LlHSFA1, a novel heat stress transcription factor in lily (Lilium longiflorum), can interact with LlHSFA2 and enhance the thermotolerance of transgenic Arabidopsis thaliana

摘要

A heat stress transcription factor LlHSFA1 in lily and its relationship with LlHSFA2 was investigated, and its function in enhancing thermotolerance was confirmed by analyzing transgenic Arabidopsis thaliana overexpressed LlHSFA1. A large family of heat stress transcription factors that are involved in the heat stress response in plants can induce the expression of multiple genes related to thermotolerance including heat-shock proteins. In this study, a novel class A1 HSF named LlHSFA1 was isolated from leaves of lily (Lilium longiflorum cv. 'White Heaven') using the rapid amplification of cDNA ends technique. Analysis of the deduced amino acid sequence and construction of a phylogenetic tree showed that LlHSFA1 contained five critical domains and motifs and belonged to the A1 family of HSFs. Following the heat treatment of lily leaves, transcription of LlHSFA1 was induced to a varying extent, related to the time of measurement. The induced expression peak of LlHSFA1 occurred prior to that of LlHSFA2, during the early phase of heat stress.
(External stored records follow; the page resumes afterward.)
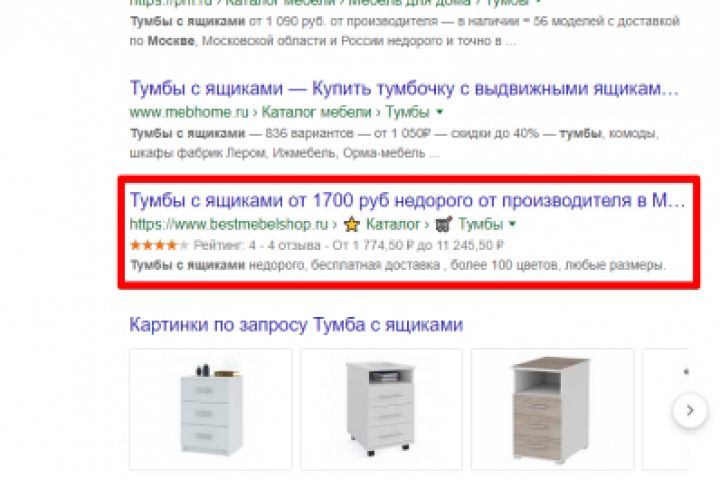This screenshot has width=720, height=480.
Task: Open thumbnail of white wheeled cabinet with shelf
Action: (x=381, y=409)
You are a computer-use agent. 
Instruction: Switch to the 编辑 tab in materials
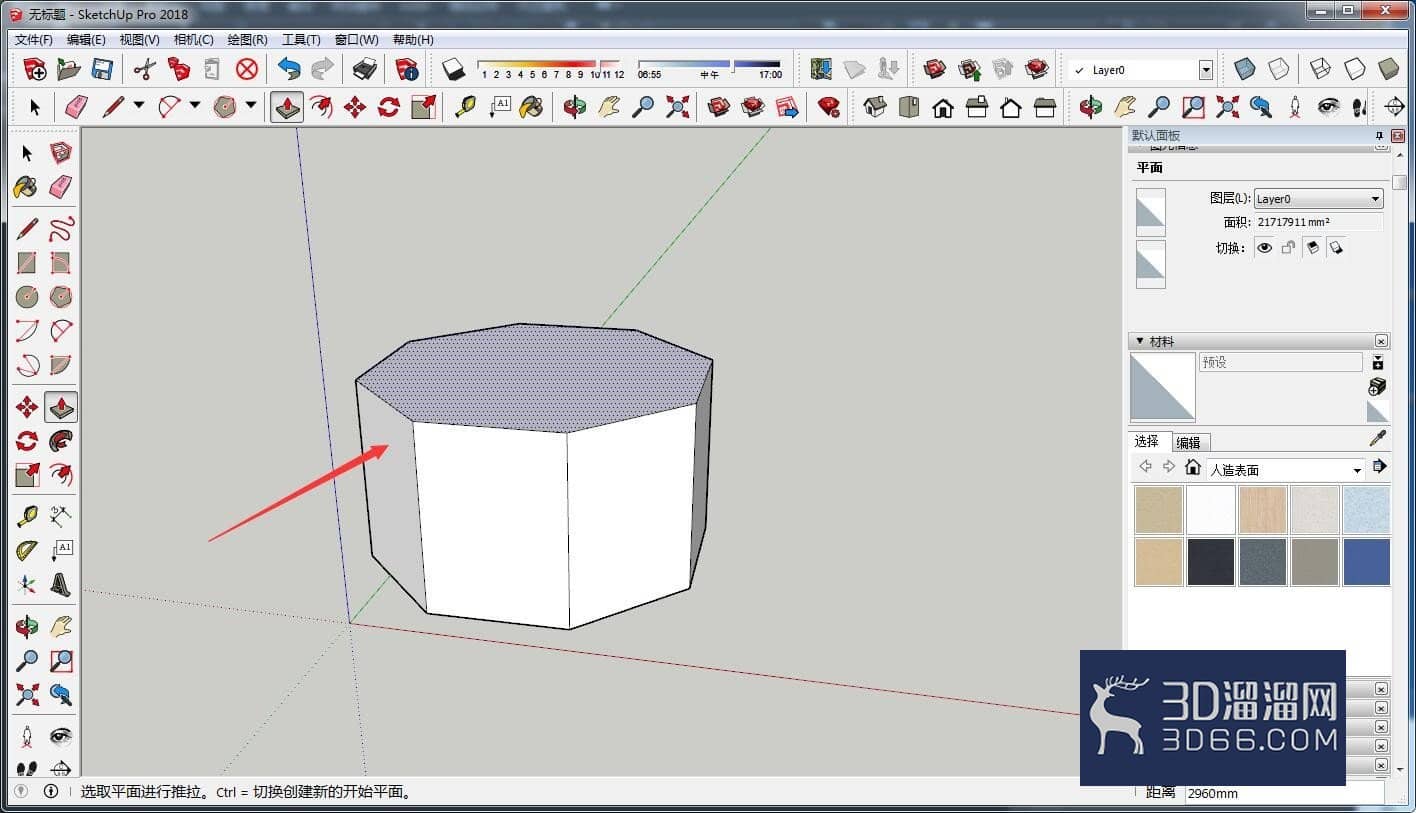(1189, 442)
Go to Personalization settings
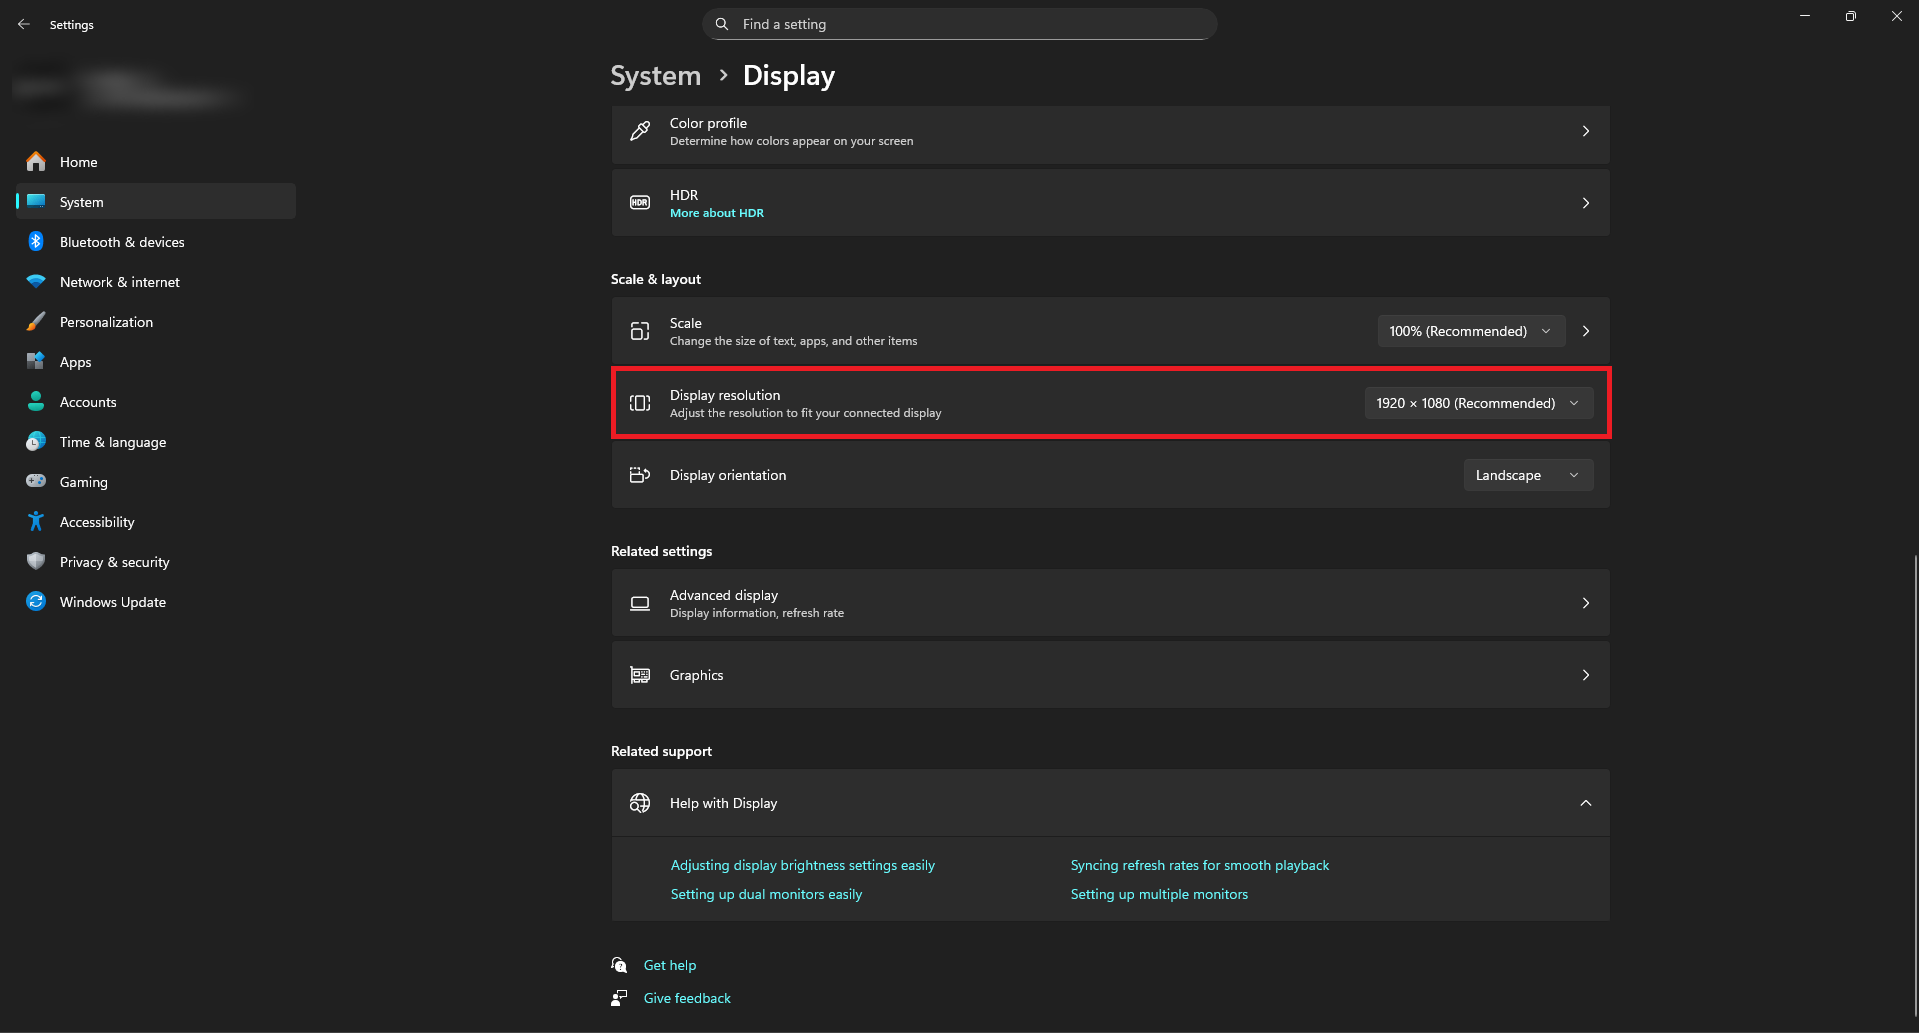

Following transient expression of LlHSFA1 in Nicotiana benthamiana, LlHSFA1 was found to be localized in both the nucleus and the cytoplasm. Analysis using bimolecular fluorescence complementation and a yeast two-hybrid assay demonstrated that LlHSFA1 could interact with LlHSFA2. Use of a yeast one-hybrid assay confirmed that LlHSFA1 had transcriptional activation activity. In transgenic Arabidopsis lines overexpressing LlHSFA1 under unstressed conditions, the expression of some putative target genes was up-regulated, in comparison with expression in wild-type plants, and furthermore, the thermotolerance of the transgenic lines was enhanced. Overall, LlHSFA1 was demonstrated to play an important role in the heat stress response of lily and to be a novel candidate gene for application in lily breeding, using genetic modification approaches.